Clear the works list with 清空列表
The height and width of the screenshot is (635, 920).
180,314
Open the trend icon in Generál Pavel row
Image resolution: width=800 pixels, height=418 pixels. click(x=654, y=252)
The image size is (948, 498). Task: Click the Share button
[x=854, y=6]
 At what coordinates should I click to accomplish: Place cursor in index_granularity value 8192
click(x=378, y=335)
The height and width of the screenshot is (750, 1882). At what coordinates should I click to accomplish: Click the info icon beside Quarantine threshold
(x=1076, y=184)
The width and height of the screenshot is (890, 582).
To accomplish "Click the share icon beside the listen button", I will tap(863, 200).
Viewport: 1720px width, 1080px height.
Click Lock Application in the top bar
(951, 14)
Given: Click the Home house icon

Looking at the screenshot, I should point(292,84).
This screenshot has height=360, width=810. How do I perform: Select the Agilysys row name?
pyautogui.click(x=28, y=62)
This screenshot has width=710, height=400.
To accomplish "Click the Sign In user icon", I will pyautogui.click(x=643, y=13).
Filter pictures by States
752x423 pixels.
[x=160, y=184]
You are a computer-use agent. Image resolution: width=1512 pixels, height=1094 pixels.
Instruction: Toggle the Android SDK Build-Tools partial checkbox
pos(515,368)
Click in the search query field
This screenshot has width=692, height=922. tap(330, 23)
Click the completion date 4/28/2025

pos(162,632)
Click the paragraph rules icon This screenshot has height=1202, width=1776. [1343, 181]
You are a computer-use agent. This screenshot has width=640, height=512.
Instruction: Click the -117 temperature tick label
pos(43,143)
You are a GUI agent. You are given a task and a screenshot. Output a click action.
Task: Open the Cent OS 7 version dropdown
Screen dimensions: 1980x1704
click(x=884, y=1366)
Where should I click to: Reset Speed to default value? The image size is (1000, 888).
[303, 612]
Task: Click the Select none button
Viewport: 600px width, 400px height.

================================

Tulis ulang semua baris entri, termasuk permintaannya, mulai dari baris yang memuat "Click the paragraph" sampai akhir entri. Geser setiap koordinat pada jawaban dengan menambahkan -37 ke setiap angkanya.

▶ **Penyelesaian**
Click the paragraph rules icon This screenshot has height=1202, width=1776. [1306, 144]
You are a computer-use agent. This screenshot has width=640, height=512.
Instruction: Click the -117 temperature tick label
pos(6,106)
You are a GUI agent. You are given a task and a screenshot. Output a click action.
Task: Open the Cent OS 7 version dropdown
Screen dimensions: 1980x1704
click(x=847, y=1329)
Where should I click to: Reset Speed to default value? The image size is (1000, 888).
[266, 575]
Task: Click the Select none button
Viewport: 600px width, 400px height.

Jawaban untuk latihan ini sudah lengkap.